Receiving this award in 2013 is especially rewarding to Vasudevan, as DAC will be held in Austin, Texas, to celebrate its 50th anniversary. Vasudevan received her MS and PhD degrees in electrical and computer engineering from the University of Texas at Austin, so the conference will be attended by many former colleagues, including her advisor.

“Every paper I write, research software I produce or student I graduate is a rewarding experience in itself,” Vasudevan said. “Getting recognized by the community that these things are aimed at is icing on the cake. Nevertheless, it is valuable and it motivates me to strive harder to contribute more to this community.”

Vasudevan added that this award is a great validation of the excellent work the students in her lab at Illinois have been doing and should be a source of encouragement to them as well.

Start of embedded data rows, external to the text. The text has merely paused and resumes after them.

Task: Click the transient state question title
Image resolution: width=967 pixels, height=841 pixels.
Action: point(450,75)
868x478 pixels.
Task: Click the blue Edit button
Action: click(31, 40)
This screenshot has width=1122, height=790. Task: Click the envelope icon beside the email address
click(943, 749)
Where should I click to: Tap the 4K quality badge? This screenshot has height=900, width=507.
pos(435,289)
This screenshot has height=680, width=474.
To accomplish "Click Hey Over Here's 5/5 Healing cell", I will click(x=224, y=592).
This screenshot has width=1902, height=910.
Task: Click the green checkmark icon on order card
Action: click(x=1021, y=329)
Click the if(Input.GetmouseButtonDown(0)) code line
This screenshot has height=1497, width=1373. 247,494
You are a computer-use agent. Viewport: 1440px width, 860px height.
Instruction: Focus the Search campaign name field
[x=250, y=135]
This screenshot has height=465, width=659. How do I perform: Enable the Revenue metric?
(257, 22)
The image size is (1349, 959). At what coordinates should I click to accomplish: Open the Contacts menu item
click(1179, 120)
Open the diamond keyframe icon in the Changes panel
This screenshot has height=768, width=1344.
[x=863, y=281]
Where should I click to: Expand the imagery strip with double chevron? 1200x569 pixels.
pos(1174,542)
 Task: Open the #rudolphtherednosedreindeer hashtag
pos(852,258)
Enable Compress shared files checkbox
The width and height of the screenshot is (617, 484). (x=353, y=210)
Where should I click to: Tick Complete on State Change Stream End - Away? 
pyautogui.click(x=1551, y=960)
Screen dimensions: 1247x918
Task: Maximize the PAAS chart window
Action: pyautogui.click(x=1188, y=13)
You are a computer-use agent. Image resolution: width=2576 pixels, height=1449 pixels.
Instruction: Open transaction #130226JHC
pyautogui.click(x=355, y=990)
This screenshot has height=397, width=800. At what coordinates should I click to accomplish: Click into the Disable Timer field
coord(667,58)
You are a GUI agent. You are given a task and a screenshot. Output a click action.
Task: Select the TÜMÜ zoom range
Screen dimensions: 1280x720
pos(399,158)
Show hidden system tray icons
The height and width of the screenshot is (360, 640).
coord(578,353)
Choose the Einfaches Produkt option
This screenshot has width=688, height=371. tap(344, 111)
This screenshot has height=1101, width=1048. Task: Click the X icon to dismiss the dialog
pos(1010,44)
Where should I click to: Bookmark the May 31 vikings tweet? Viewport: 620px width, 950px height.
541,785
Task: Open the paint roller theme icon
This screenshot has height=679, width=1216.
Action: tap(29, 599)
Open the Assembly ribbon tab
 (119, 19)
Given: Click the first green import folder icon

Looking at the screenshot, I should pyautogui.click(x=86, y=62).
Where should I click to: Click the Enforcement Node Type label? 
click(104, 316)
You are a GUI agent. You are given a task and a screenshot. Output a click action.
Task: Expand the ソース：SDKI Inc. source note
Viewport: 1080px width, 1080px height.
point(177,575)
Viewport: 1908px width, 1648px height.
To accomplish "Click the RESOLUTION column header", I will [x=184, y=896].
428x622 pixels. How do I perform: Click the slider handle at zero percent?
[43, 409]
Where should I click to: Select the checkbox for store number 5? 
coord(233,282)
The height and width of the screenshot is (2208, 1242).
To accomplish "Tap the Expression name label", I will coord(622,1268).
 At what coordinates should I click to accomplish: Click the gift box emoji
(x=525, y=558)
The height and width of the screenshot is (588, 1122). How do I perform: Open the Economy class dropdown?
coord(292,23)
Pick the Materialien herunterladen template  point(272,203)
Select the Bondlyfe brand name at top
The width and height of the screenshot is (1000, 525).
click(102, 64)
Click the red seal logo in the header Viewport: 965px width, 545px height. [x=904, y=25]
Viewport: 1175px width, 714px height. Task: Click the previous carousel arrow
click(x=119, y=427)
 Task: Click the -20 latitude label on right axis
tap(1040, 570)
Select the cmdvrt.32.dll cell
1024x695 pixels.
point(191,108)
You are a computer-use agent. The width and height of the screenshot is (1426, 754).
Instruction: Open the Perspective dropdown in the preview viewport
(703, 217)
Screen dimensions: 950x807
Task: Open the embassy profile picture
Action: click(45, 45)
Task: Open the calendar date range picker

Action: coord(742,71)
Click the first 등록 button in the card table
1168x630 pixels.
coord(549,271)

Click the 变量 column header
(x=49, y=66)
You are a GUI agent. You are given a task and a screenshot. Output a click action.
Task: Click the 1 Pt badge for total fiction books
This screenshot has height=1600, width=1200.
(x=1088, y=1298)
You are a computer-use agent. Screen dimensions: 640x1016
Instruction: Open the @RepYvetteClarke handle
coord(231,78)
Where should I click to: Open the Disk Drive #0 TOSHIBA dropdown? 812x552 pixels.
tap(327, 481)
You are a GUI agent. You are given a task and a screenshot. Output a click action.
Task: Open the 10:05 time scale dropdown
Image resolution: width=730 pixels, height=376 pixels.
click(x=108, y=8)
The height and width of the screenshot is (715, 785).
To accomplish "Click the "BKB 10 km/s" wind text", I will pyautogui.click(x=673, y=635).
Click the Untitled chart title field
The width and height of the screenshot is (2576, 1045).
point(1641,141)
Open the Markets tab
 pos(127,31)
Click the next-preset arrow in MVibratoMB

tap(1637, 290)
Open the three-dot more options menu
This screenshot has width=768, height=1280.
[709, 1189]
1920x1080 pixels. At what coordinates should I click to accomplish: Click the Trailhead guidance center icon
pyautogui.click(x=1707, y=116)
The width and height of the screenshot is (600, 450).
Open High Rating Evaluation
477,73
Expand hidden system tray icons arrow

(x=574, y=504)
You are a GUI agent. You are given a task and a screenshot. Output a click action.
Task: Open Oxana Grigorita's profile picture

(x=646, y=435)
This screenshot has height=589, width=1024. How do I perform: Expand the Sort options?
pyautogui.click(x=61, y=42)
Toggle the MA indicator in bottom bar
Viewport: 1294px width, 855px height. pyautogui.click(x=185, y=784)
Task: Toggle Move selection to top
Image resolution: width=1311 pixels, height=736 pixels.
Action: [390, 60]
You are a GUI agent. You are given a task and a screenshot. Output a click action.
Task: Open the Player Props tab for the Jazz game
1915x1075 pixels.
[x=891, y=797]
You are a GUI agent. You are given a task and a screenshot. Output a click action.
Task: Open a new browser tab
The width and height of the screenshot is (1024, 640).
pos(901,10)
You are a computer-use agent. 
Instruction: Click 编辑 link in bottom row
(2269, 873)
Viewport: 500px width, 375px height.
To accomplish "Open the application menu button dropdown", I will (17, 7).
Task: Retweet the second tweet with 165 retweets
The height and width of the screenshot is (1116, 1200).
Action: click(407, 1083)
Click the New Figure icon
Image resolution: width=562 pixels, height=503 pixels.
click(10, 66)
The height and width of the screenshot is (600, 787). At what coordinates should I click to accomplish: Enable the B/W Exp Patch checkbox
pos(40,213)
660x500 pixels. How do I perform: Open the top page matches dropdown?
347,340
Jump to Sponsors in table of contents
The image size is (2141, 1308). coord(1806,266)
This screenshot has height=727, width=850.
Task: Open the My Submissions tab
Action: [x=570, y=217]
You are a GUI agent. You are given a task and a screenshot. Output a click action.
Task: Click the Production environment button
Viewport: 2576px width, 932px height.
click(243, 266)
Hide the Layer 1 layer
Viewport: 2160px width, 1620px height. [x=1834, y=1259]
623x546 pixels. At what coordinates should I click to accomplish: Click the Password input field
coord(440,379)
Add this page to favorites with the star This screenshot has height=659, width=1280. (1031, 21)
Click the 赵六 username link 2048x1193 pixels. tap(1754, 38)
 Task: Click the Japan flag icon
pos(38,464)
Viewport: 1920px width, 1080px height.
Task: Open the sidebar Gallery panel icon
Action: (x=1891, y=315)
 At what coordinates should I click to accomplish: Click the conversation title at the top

Vasudevan’s research spans many areas of design automation, including design verification, analog verification, reliability system level design, including post- and pre-Silicon validation and embedded system testing. Her most significant impact came from the development of an automatic assertion generation tool called GoldMine. The tool, which was conceived by Vasudevan in 2009 and has been researched and developed into a full-fledged usable software, integrates formal verification and data mining to guarantee reliable, fault-free hardware.

“At the time I conceptualized the idea of GoldMine, few people in the community believed that automatic assertion generation was a valid goal,” Vasudevan said. “People are now able to use the tool and realize that it is possible to generate valuable assertions automatically. Even the traditionalists are able to see that manually writing assertions is not the only solution. The extent of adoption is across a spectrum now. We want to disseminate it widely in research and academic environments, so they can build on this technology.”

Vasudevan is excited about ongoing and future research in her lab on embedded system analysis and analog verification. She is working with a student on identifying root causes of performance failure in embedded systems like mobile devices, as well as inferring deadlock avoidance properties in such system implementations. She is also working with another student on generating input validation stimulus and reachability analysis of analog circuits.

In addition to her contributions to the hardware systems world, Vasudevan is also passionate about encouraging other women in engineering. She’s currently working to build Mytri, a professional networking model for women in engineering, with the hope of connecting women in computing at Illinois.

Vasudevan began working at Illinois in 2008 and has since graduated one PhD student and three master’s students. She is currently working with three PhD students, three master’s students, and four undergraduate students. She is also an Information Trust Institute faculty member.

Vasudevan is the second ECE ILLINOIS professor to win this award, joining Associate Professor Deming Chen, who won the award in 2010.